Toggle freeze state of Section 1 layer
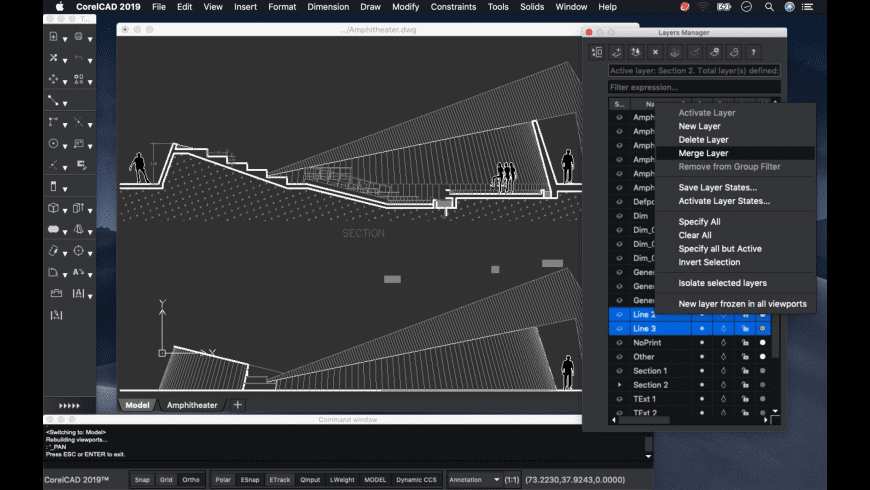The image size is (870, 490). (x=722, y=371)
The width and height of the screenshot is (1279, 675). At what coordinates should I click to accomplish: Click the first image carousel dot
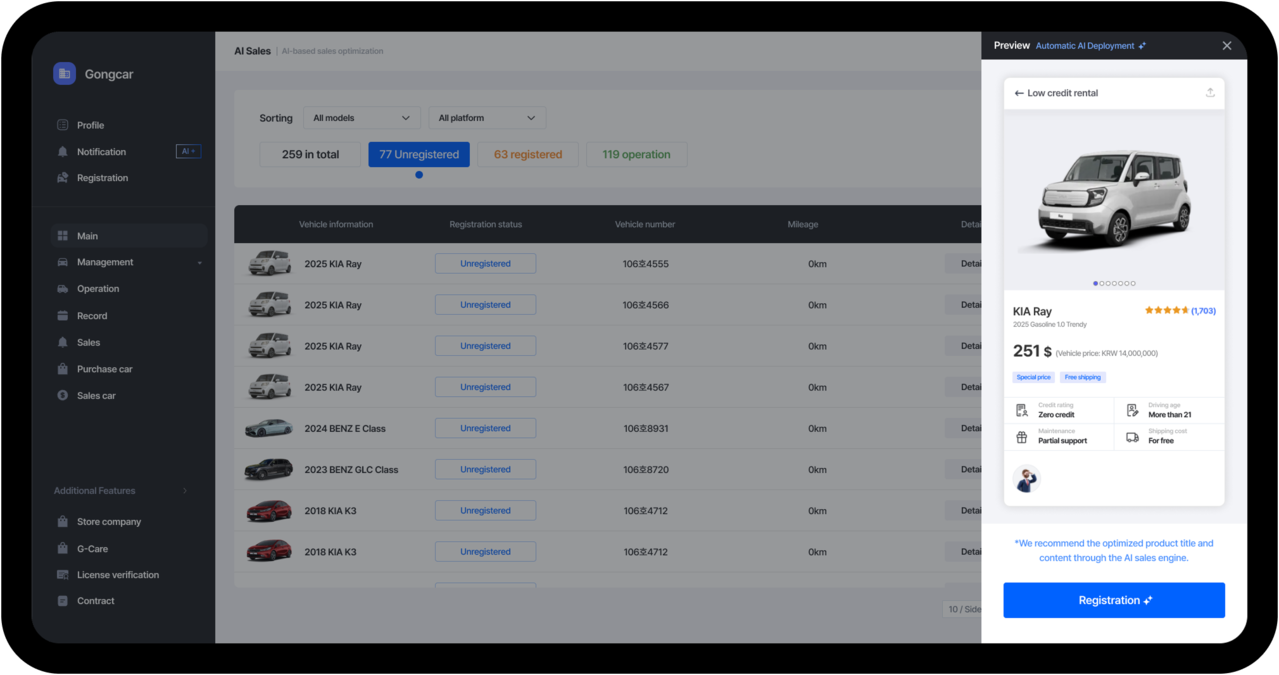(x=1095, y=283)
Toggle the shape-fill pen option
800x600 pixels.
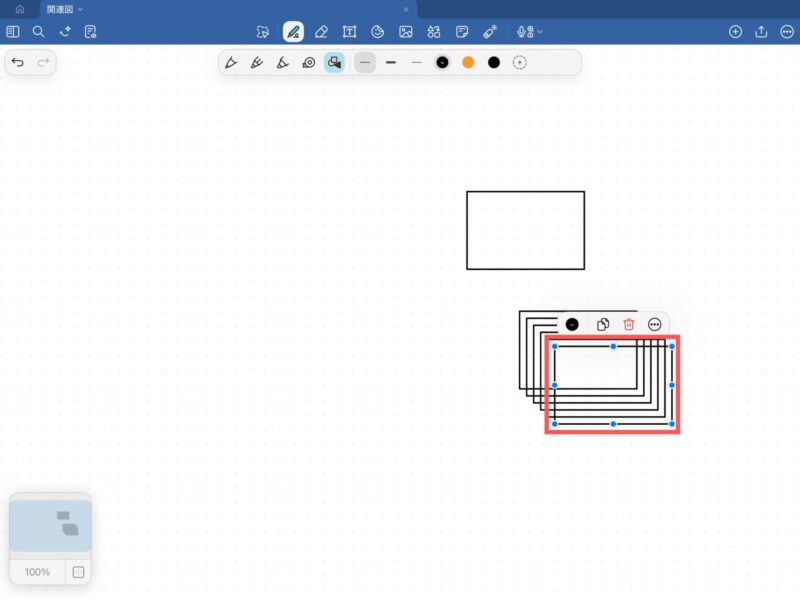[x=334, y=62]
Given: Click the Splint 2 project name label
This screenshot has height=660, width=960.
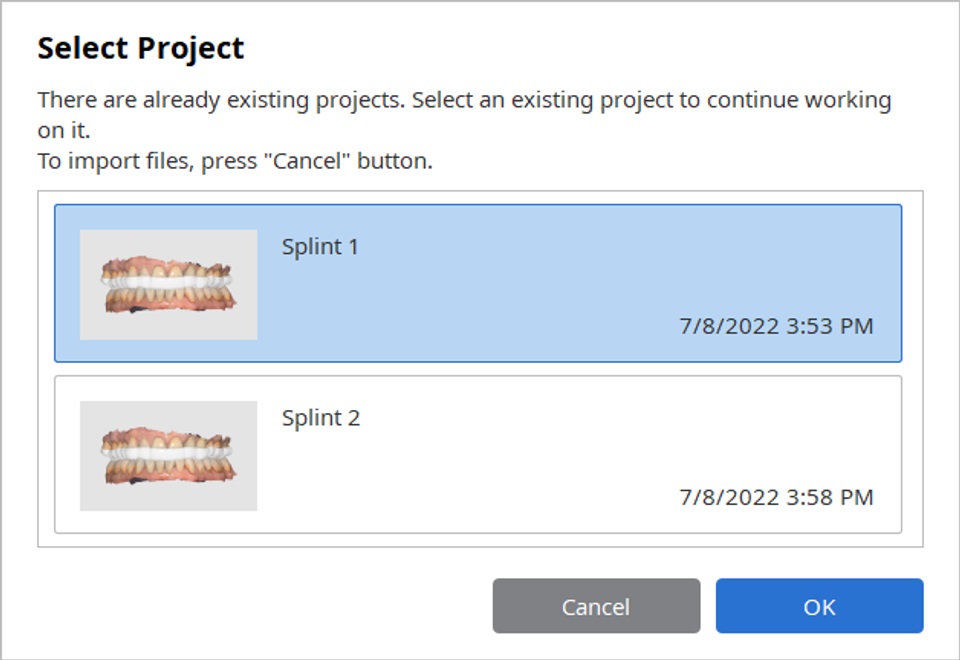Looking at the screenshot, I should click(321, 418).
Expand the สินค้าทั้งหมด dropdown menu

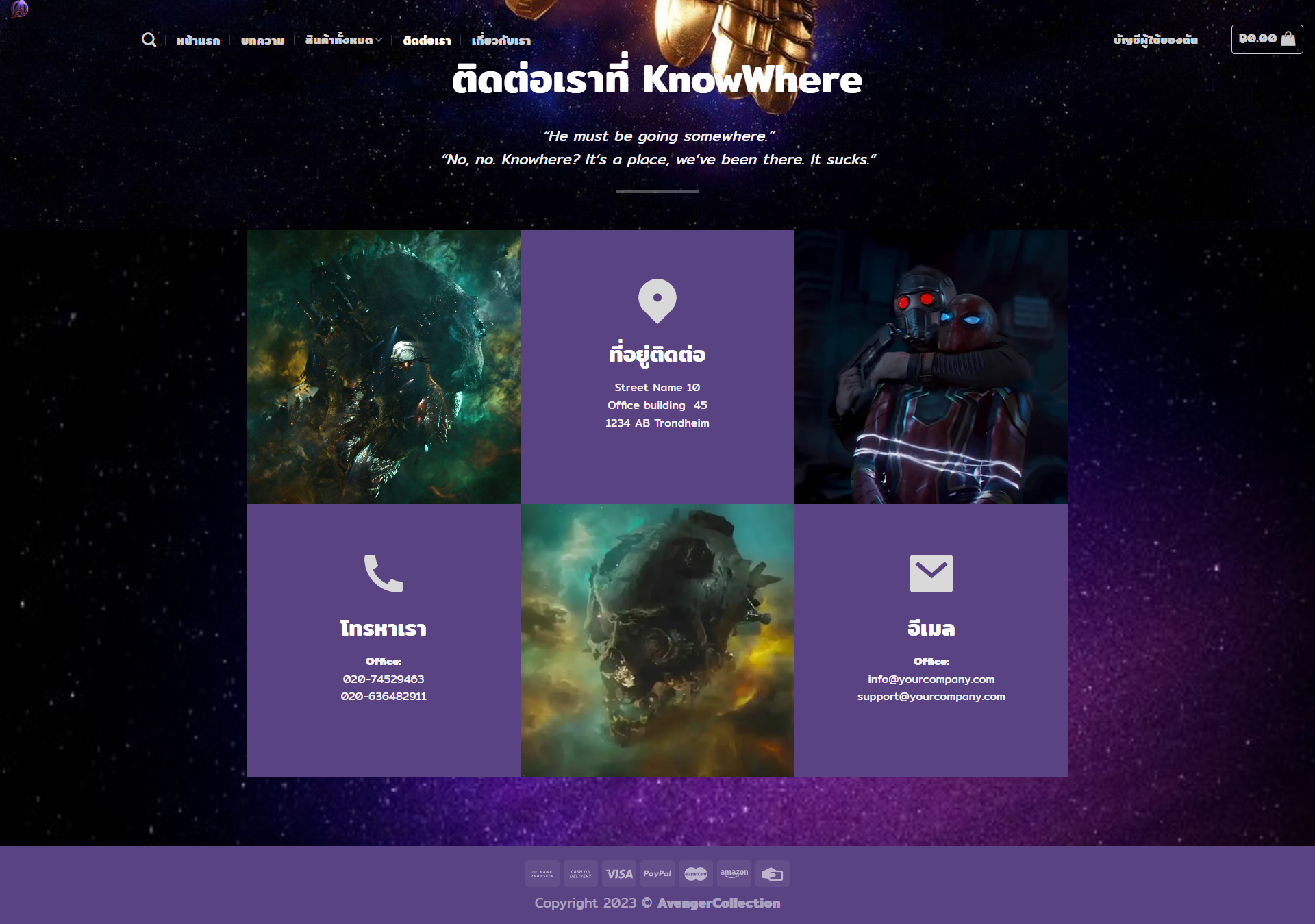coord(344,40)
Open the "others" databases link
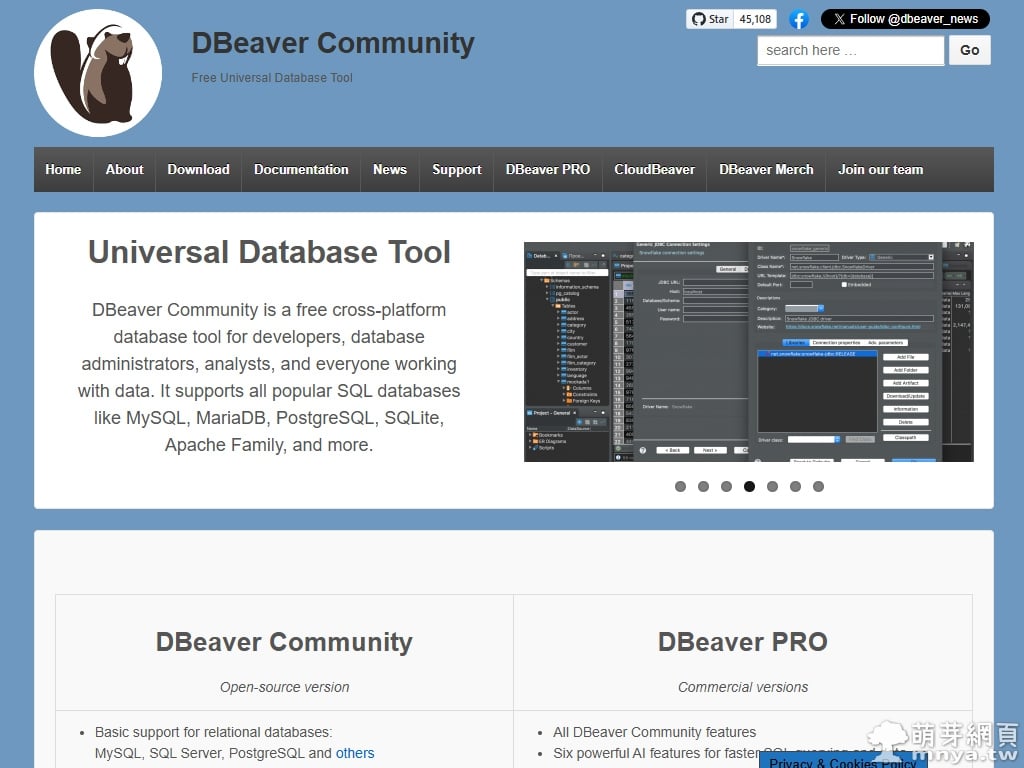The height and width of the screenshot is (768, 1024). [355, 753]
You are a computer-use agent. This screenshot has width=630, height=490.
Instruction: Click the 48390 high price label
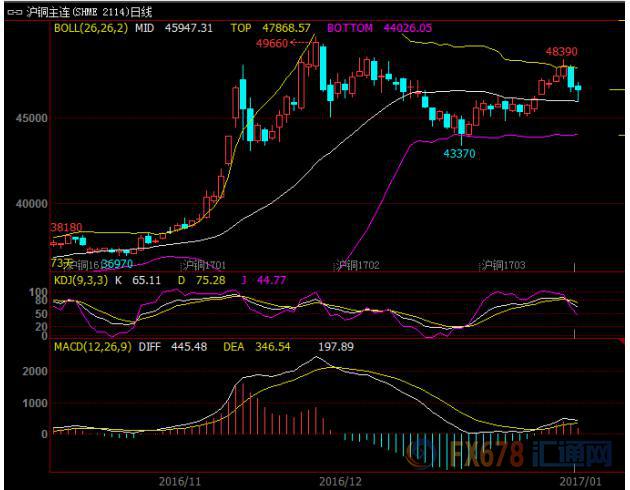(x=560, y=50)
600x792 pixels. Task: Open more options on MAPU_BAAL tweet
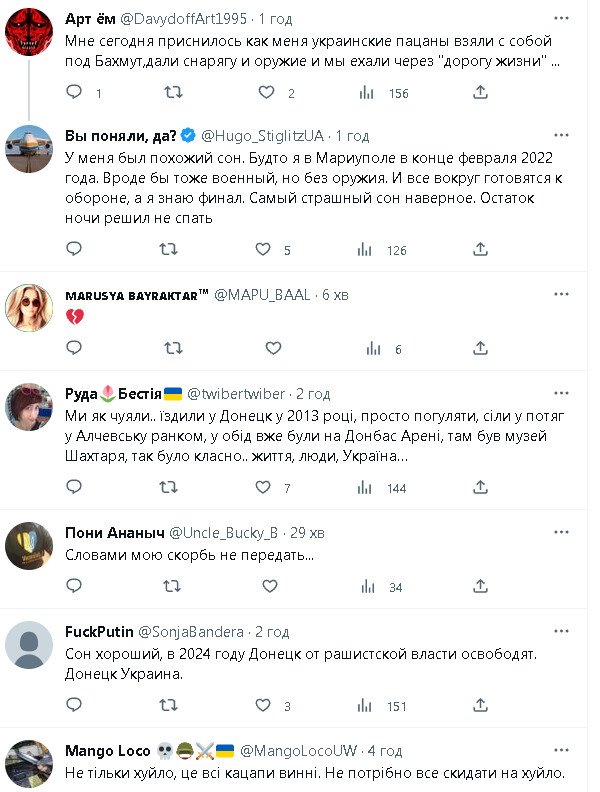point(562,295)
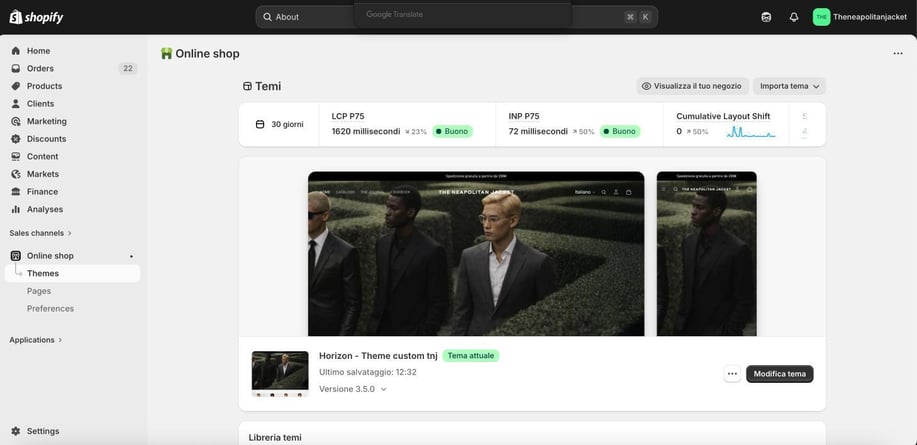917x445 pixels.
Task: Open Preferences under Online shop
Action: (50, 308)
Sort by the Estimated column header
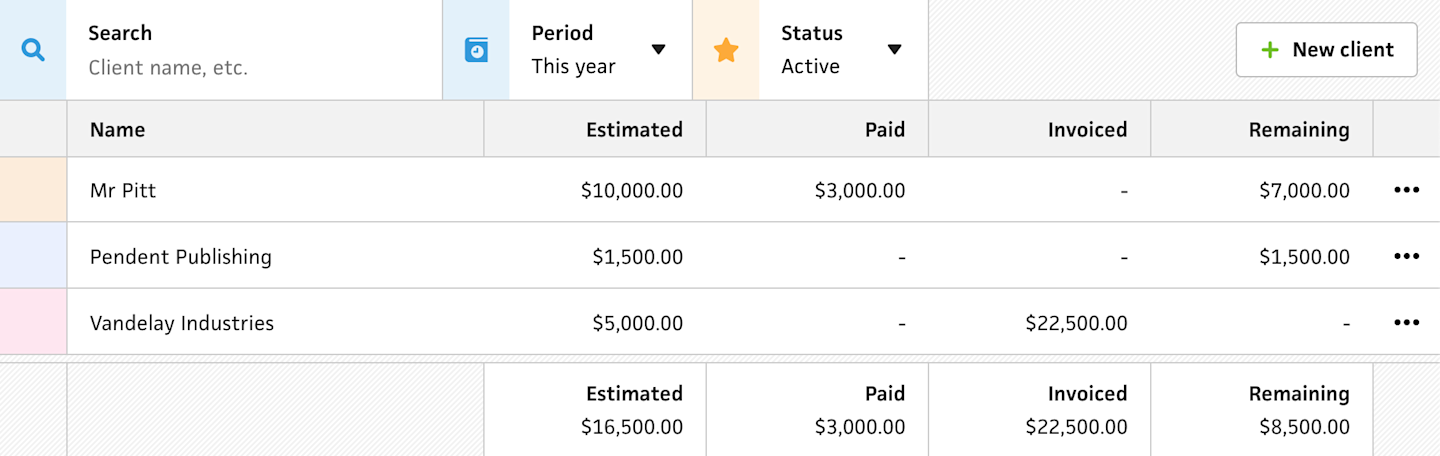 click(x=634, y=129)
+ + + +
• **Activity**: Copy the records above exactly, omitting every picture.

• **Task output**:
Toggle freeze state of Section 1 layer
The image size is (870, 490). (x=722, y=371)
The width and height of the screenshot is (1279, 675). At what coordinates should I click to accomplish: Click the first image carousel dot
(x=1095, y=283)
Toggle the shape-fill pen option
800x600 pixels.
[x=334, y=62]
Given: Click the Splint 2 project name label
This screenshot has height=660, width=960.
Looking at the screenshot, I should click(321, 418).
Expand the สินค้าทั้งหมด dropdown menu

coord(344,40)
Open the "others" databases link
The height and width of the screenshot is (768, 1024). [355, 753]
You are a computer-use agent. This screenshot has width=630, height=490.
Instruction: Click the 48390 high price label
(x=560, y=50)
600x792 pixels. Task: Open more options on MAPU_BAAL tweet
point(562,295)
917x445 pixels.
Task: Open Preferences under Online shop
Action: (50, 308)
Sort by the Estimated column header
 click(x=634, y=129)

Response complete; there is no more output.